• [Requirement] Each line of the records that includes "header" should be found and copied.

• [The records]
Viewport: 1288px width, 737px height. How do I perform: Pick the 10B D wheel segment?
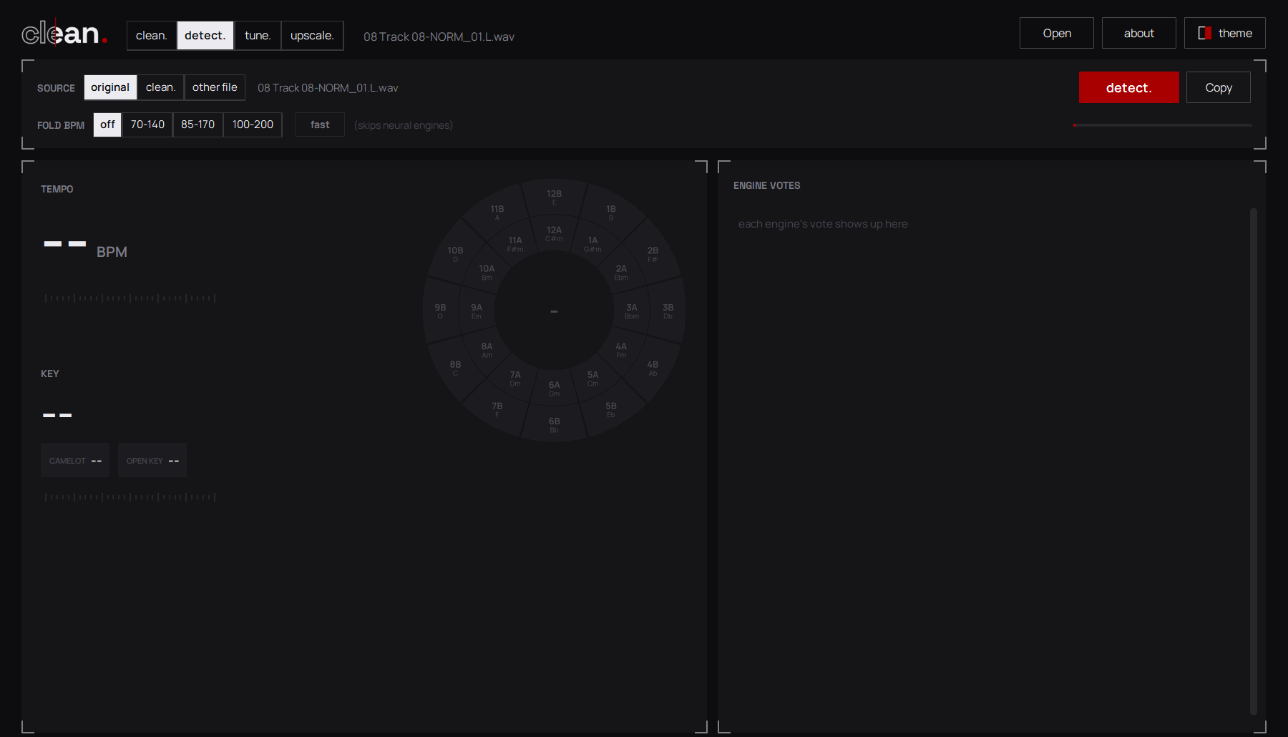(x=455, y=254)
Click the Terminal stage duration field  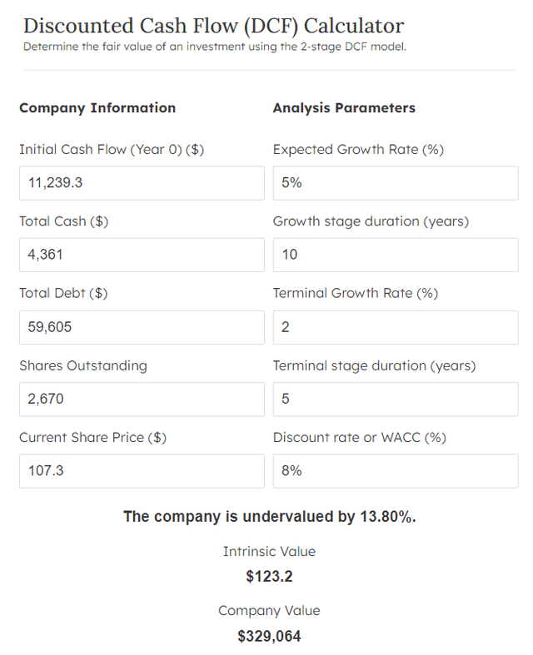pyautogui.click(x=395, y=399)
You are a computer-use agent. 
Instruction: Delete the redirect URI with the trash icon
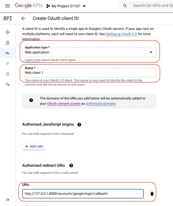coord(152,194)
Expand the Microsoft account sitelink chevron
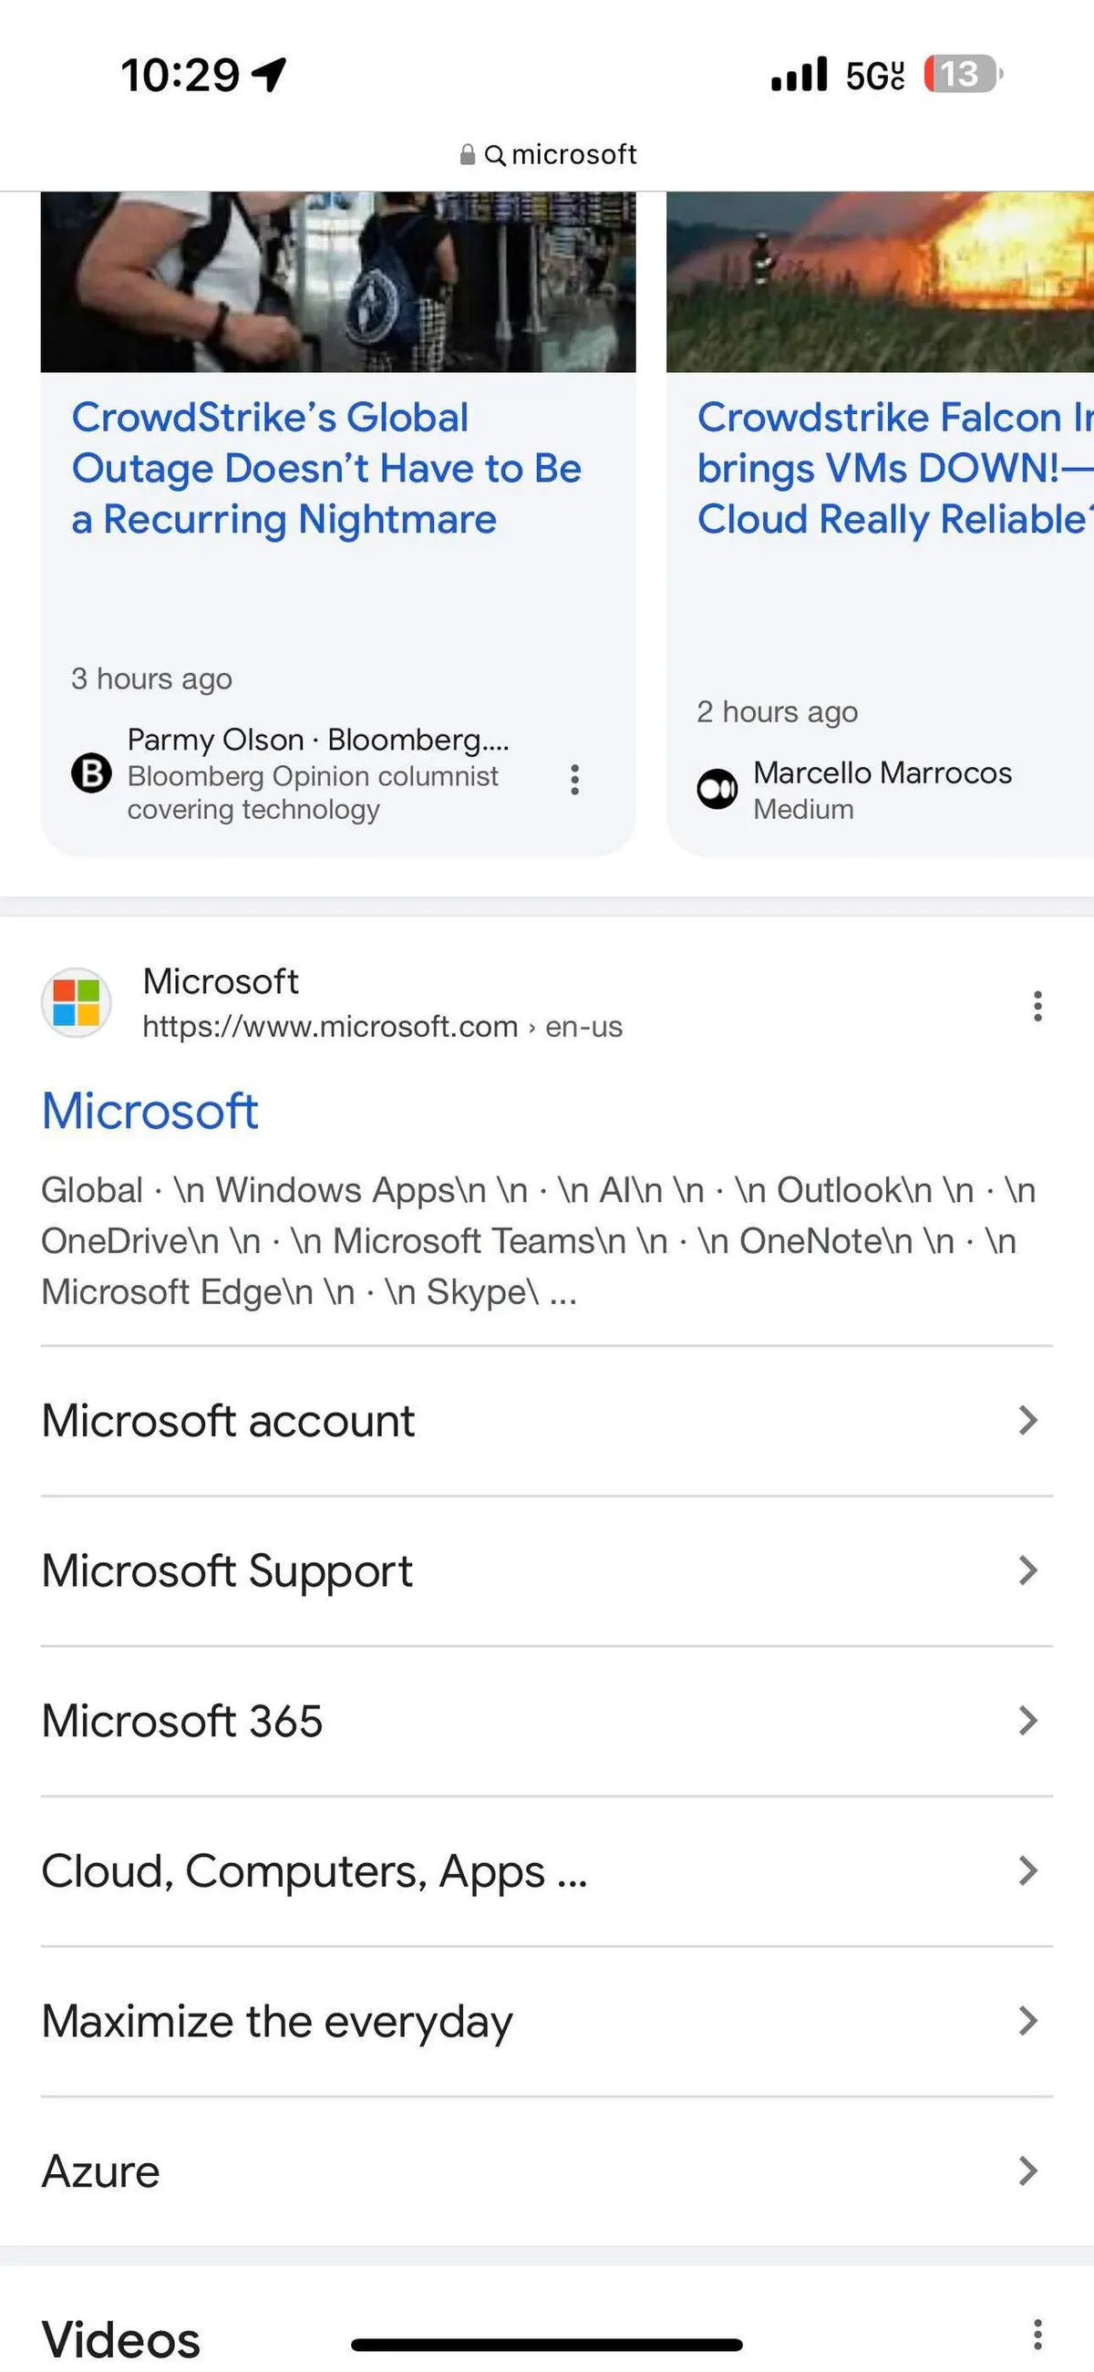Screen dimensions: 1094x2372 click(1029, 1421)
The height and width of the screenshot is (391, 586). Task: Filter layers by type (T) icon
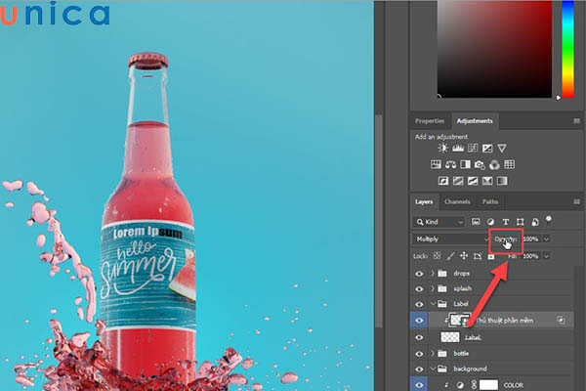(505, 222)
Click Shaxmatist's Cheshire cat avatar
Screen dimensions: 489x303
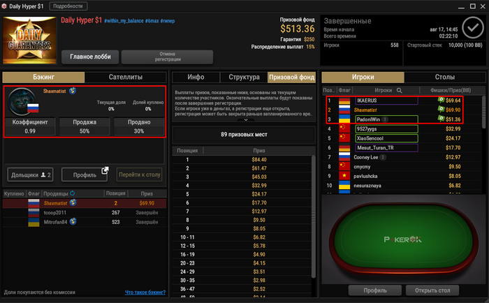22,102
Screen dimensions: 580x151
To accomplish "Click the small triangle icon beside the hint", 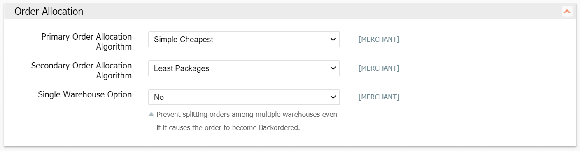I will coord(151,114).
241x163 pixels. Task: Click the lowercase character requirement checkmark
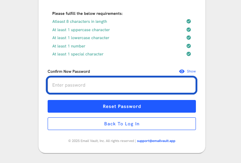pos(189,38)
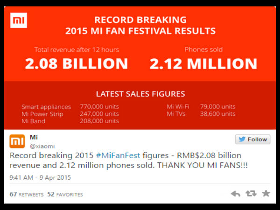Click the 2.12 MILLION phones sold figure
The width and height of the screenshot is (280, 210).
pyautogui.click(x=203, y=63)
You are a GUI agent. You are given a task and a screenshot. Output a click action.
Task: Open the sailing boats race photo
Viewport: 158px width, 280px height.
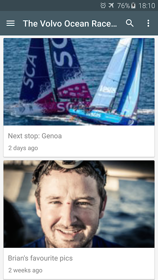[x=79, y=82]
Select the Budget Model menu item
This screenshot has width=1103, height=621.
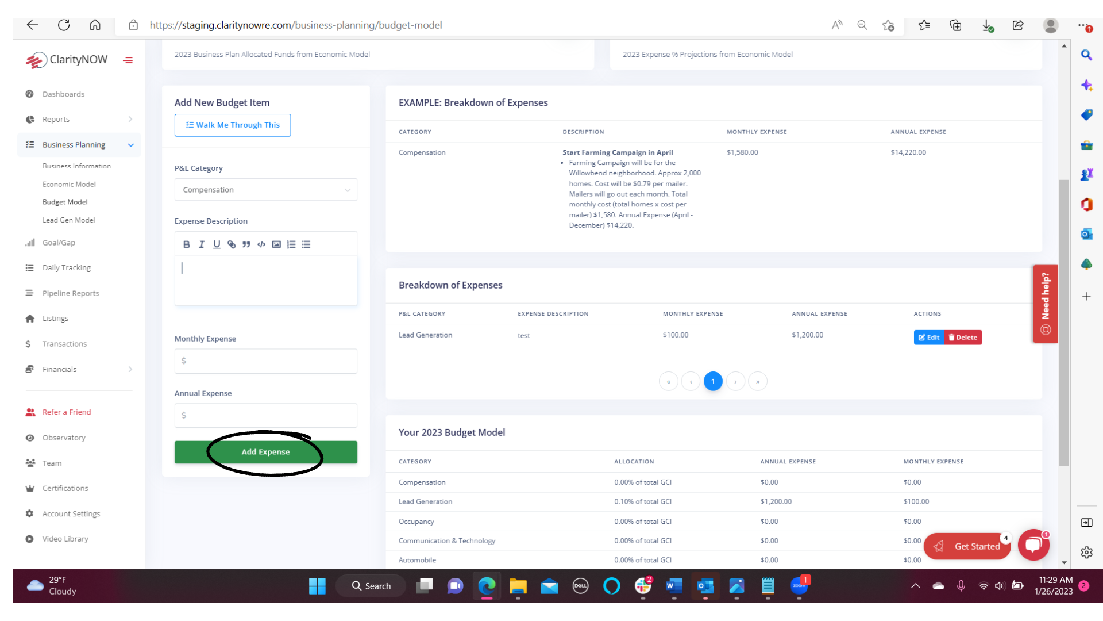(65, 202)
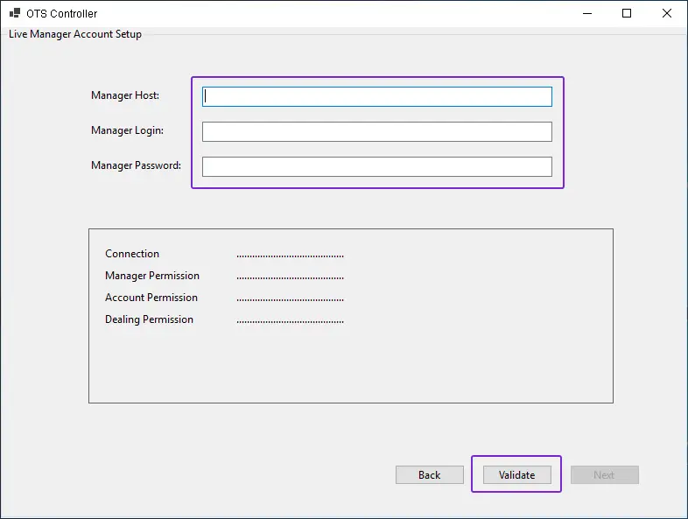Click the Manager Login: label
Image resolution: width=688 pixels, height=519 pixels.
point(128,130)
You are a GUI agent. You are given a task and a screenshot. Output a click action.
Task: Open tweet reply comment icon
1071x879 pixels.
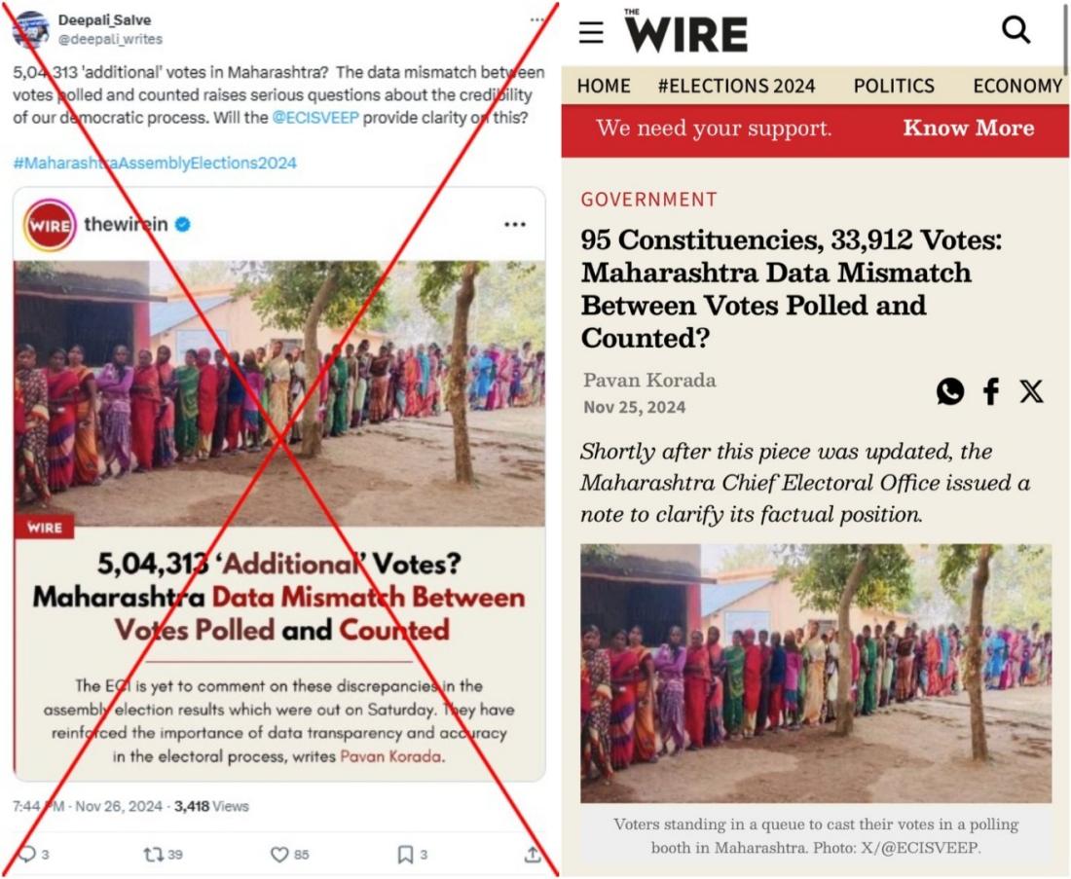pos(27,854)
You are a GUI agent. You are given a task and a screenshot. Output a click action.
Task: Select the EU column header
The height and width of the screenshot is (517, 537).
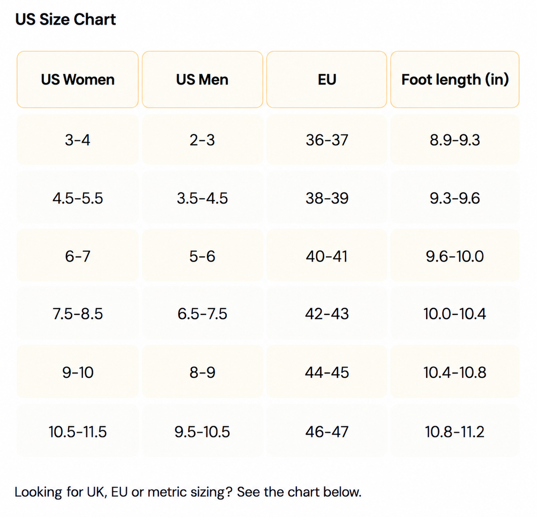(327, 80)
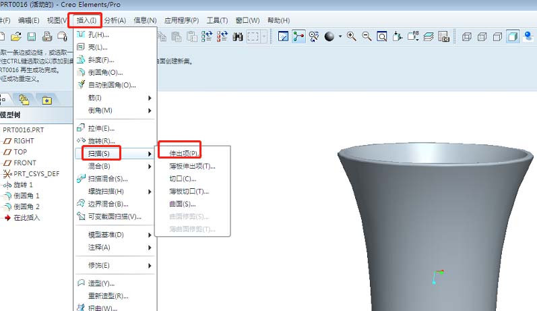Viewport: 537px width, 311px height.
Task: Toggle the orient mode icon
Action: pyautogui.click(x=314, y=36)
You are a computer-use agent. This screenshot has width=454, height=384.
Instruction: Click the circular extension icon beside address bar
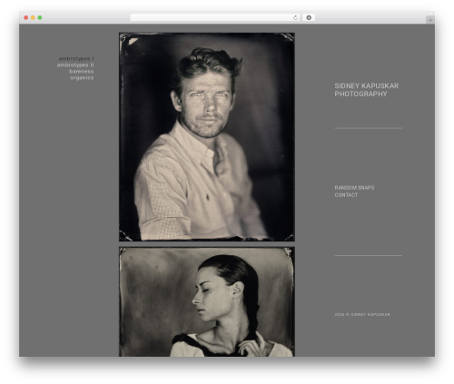click(309, 17)
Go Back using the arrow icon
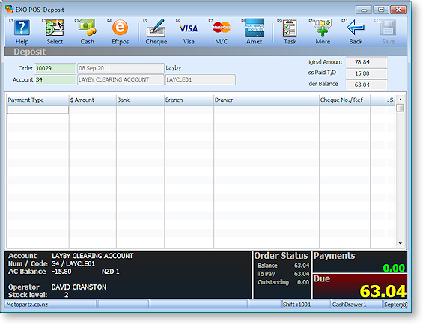 [356, 28]
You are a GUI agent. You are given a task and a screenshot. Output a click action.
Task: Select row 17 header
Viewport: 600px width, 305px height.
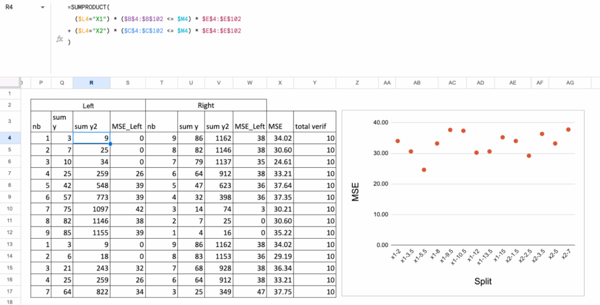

• [Solved exercise]
Task: Select the EU column header
Task: Select row 17 header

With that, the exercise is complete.